*** Begin section ***
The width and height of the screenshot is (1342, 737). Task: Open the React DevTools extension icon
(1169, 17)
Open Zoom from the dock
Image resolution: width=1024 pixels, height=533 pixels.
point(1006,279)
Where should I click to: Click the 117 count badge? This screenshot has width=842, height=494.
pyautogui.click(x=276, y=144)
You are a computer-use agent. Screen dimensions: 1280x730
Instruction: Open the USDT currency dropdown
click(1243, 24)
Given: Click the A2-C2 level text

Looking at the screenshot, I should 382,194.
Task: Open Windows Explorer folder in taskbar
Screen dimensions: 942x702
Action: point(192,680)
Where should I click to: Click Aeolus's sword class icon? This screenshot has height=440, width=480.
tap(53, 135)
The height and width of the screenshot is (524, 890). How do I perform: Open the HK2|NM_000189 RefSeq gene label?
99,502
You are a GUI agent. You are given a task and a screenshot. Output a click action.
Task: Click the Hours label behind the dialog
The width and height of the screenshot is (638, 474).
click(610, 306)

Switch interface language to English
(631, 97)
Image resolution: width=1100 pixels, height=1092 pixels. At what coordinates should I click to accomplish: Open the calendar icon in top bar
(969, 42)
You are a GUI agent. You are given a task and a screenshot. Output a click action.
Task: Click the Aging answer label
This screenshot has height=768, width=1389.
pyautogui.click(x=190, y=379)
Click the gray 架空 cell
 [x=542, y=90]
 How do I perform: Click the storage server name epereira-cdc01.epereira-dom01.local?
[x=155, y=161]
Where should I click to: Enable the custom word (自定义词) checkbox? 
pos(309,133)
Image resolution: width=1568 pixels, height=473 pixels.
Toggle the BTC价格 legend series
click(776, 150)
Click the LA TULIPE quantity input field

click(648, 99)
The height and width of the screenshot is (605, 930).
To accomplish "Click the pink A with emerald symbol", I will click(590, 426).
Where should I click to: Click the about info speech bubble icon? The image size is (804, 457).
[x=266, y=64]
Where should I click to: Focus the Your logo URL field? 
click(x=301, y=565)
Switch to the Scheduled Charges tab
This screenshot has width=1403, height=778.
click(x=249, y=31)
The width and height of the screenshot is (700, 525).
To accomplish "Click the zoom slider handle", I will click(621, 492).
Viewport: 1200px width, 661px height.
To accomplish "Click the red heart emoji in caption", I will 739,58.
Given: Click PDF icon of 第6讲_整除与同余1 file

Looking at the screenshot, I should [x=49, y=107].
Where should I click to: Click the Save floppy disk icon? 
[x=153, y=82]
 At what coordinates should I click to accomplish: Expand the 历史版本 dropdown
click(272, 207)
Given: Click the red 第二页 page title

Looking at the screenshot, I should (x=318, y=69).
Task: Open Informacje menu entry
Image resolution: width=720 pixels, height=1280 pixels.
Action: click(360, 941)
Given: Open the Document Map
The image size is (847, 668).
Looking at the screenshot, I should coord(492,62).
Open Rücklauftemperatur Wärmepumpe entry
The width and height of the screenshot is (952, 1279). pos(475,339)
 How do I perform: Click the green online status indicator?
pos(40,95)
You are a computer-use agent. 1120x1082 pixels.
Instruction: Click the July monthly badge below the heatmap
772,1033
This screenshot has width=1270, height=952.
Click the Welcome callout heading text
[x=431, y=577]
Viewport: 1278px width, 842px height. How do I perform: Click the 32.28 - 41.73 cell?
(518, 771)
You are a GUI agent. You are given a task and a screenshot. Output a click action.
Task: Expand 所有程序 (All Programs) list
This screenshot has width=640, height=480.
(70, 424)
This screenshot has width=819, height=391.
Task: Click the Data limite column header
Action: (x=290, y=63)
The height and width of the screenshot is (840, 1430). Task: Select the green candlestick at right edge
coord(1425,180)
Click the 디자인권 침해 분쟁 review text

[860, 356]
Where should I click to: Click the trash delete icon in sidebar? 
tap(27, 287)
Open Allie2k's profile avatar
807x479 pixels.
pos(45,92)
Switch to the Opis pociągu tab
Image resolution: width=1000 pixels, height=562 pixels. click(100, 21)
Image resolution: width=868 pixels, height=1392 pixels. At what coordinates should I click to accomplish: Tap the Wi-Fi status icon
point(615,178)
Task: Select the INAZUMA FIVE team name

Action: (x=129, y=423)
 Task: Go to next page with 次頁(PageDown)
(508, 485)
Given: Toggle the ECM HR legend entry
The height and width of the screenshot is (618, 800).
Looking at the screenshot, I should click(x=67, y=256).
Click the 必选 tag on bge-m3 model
*** End section ***
Start at the first line of the material and write everything out exactly.

(SOLUTION TO THE EXERCISE):
The width and height of the screenshot is (1342, 737). Task: Open the React DevTools extension icon
(1169, 17)
Open Zoom from the dock
Image resolution: width=1024 pixels, height=533 pixels.
point(1006,279)
Where should I click to: Click the 117 count badge? This screenshot has width=842, height=494.
pyautogui.click(x=276, y=144)
You are a computer-use agent. Screen dimensions: 1280x730
Instruction: Open the USDT currency dropdown
click(1243, 24)
Given: Click the A2-C2 level text

Looking at the screenshot, I should 382,194.
Task: Open Windows Explorer folder in taskbar
Screen dimensions: 942x702
Action: point(192,680)
Where should I click to: Click Aeolus's sword class icon? This screenshot has height=440, width=480.
tap(53, 135)
The height and width of the screenshot is (524, 890). How do I perform: Open the HK2|NM_000189 RefSeq gene label?
99,502
You are a GUI agent. You are given a task and a screenshot. Output a click action.
Task: Click the Hours label behind the dialog
The width and height of the screenshot is (638, 474).
click(610, 306)

Switch interface language to English
(631, 97)
Image resolution: width=1100 pixels, height=1092 pixels. At what coordinates should I click to accomplish: Open the calendar icon in top bar
(969, 42)
You are a GUI agent. You are given a task and a screenshot. Output a click action.
Task: Click the Aging answer label
This screenshot has height=768, width=1389.
pyautogui.click(x=190, y=379)
Click the gray 架空 cell
 [x=542, y=90]
 How do I perform: Click the storage server name epereira-cdc01.epereira-dom01.local?
[x=155, y=161]
Where should I click to: Enable the custom word (自定义词) checkbox? 
pos(309,133)
Image resolution: width=1568 pixels, height=473 pixels.
Toggle the BTC价格 legend series
click(776, 150)
Click the LA TULIPE quantity input field

click(648, 99)
The height and width of the screenshot is (605, 930).
To accomplish "Click the pink A with emerald symbol", I will click(590, 426).
Where should I click to: Click the about info speech bubble icon? The image size is (804, 457).
[x=266, y=64]
Where should I click to: Focus the Your logo URL field? 
click(x=301, y=565)
Switch to the Scheduled Charges tab
This screenshot has width=1403, height=778.
click(x=249, y=31)
The width and height of the screenshot is (700, 525).
To accomplish "Click the zoom slider handle", I will click(621, 492).
Viewport: 1200px width, 661px height.
To accomplish "Click the red heart emoji in caption", I will 739,58.
Given: Click PDF icon of 第6讲_整除与同余1 file

Looking at the screenshot, I should [x=49, y=107].
Where should I click to: Click the Save floppy disk icon? 
[x=153, y=82]
 At what coordinates should I click to accomplish: Expand the 历史版本 dropdown
click(272, 207)
Given: Click the red 第二页 page title

Looking at the screenshot, I should (x=318, y=69).
Task: Open Informacje menu entry
Image resolution: width=720 pixels, height=1280 pixels.
Action: click(360, 941)
Given: Open the Document Map
The image size is (847, 668).
Looking at the screenshot, I should coord(492,62).
Open Rücklauftemperatur Wärmepumpe entry
The width and height of the screenshot is (952, 1279). pos(475,339)
 How do I perform: Click the green online status indicator?
pos(40,95)
You are a computer-use agent. 1120x1082 pixels.
Instruction: Click the July monthly badge below the heatmap
772,1033
This screenshot has width=1270, height=952.
Click the Welcome callout heading text
[x=431, y=577]
Viewport: 1278px width, 842px height. How do I perform: Click the 32.28 - 41.73 cell?
(518, 771)
You are a GUI agent. You are given a task and a screenshot. Output a click action.
Task: Expand 所有程序 (All Programs) list
This screenshot has width=640, height=480.
(70, 424)
This screenshot has width=819, height=391.
Task: Click the Data limite column header
Action: (x=290, y=63)
The height and width of the screenshot is (840, 1430). Task: Select the green candlestick at right edge
coord(1425,180)
Click the 디자인권 침해 분쟁 review text

[860, 356]
Where should I click to: Click the trash delete icon in sidebar? 
tap(27, 287)
Open Allie2k's profile avatar
807x479 pixels.
pos(45,92)
Switch to the Opis pociągu tab
Image resolution: width=1000 pixels, height=562 pixels. click(100, 21)
Image resolution: width=868 pixels, height=1392 pixels. At what coordinates should I click to accomplish: Tap the Wi-Fi status icon
point(615,178)
Task: Select the INAZUMA FIVE team name

Action: (x=129, y=423)
 Task: Go to next page with 次頁(PageDown)
(508, 485)
Given: Toggle the ECM HR legend entry
The height and width of the screenshot is (618, 800).
Looking at the screenshot, I should click(x=67, y=256).
Click the 必选 tag on bge-m3 model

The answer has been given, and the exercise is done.